I'm sorry I couldn't help you more directly with your main line of query
I've often wondered how one would compute a cash game player's edge, but it seems like there are too many variables (such as rake, different playing styles with a variety of standard deviations), and too much variance to get a decent idea, even over what are generally considered "decent" sample sizes.
Have you tried playing with a cashgame
variance simulator? I was quite shocked when first entered some of my own figures into that.
If someone has a winrate of 5bb/100 and a SD of 75bb/100, for example, there's roughly a 2.5% chance of them losing money in their next 100,000 hands, purely due to bad luck. (And these days, very few people are winning more than 5bb/100, which is why downswings are so commonplace).
If you enter zero for the winrate (indicating a breakeven player who is basically having an extended coin-flip), then the gap between max profit and max loss over a 100k sample is huge. Due to luck alone, the breakeven player could win anything up to about 80 buyins, but he has just as much chance of losing 80 buyins. The 95% confidence interval indicates that most "breakeven players" will have a winrate roughly in the range -4.75 and +4.75bb/100.
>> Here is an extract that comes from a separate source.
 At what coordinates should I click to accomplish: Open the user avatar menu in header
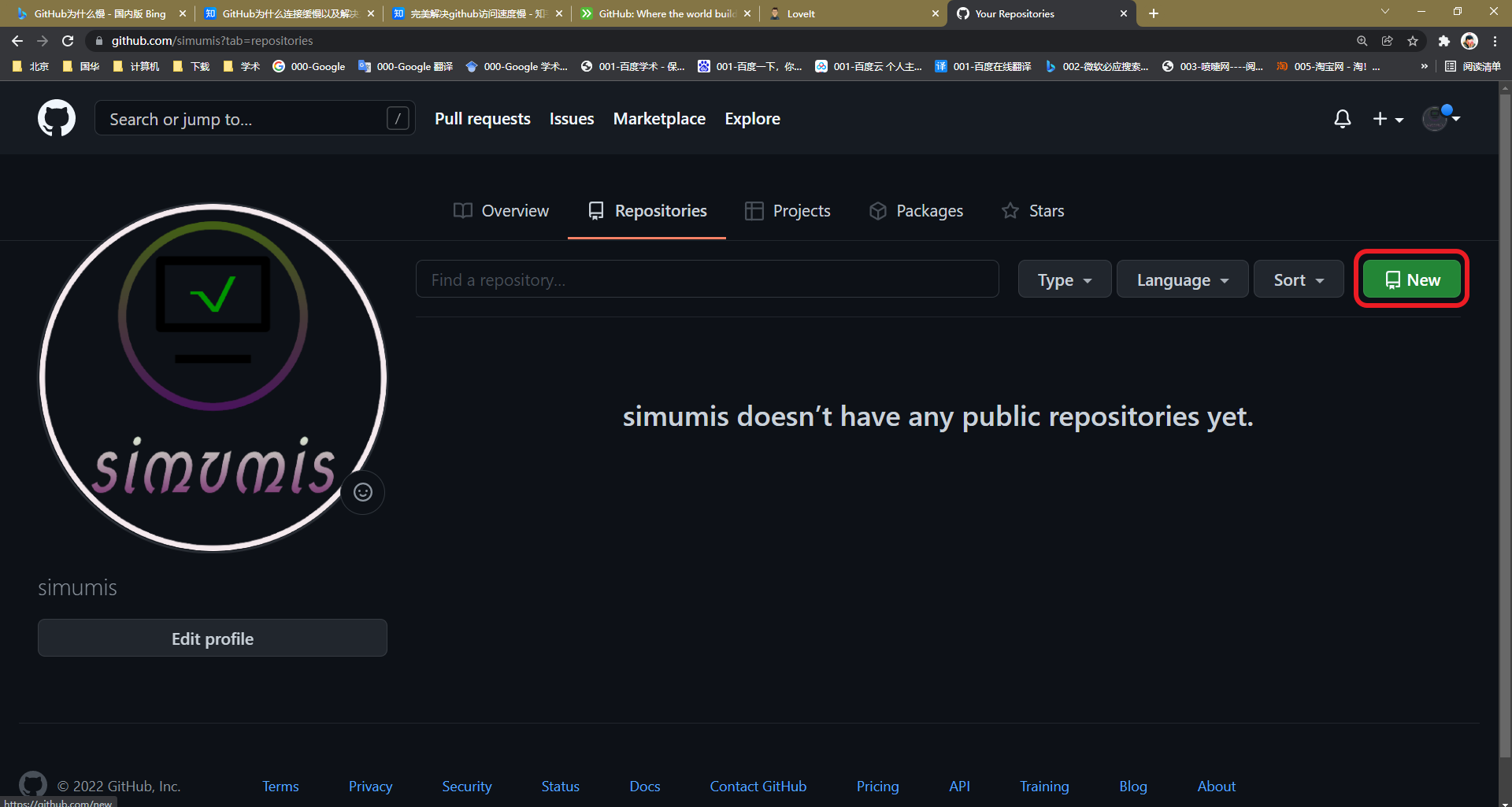pos(1440,118)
For your purposes, you could enter slight loss rates to see if it's still possible (through luck alone) for "losing players" to actually win over certain sample sizes. e.g. Someone whose skills indicate he "should" lose at 5bb/100 actually has about a 2.5% chance of making money in his next 100k hands. The "fish on a heater" really does exist, and sometimes those heaters can last quite a while.
FWIW, I think a "small" rake increase can actually have catastrophic effects in the long term. When winrates of grinders are measured in single digits, a rake rise that works out as 1bb/100 can turn a huge proportion of the field into losers overnight, although they won't actually realise it until they've played a large enough sample size to see the results!
You can see this by comparing the variance simulation graphs for 0bb/100 players and -1bb/100 players. With the former, 50% of players break even over 100k hands. When the rake knocks their winrate down 1bb/100, two thirds will now be losers. A 2bb/100 rake rise leads to 80% of the previously breakeven players going negative.
While that doesn't fully explain how rake impacts the game in the real world, or answer your original query, it should give you an idea how a high rake can destroy the perceived edge of winning players.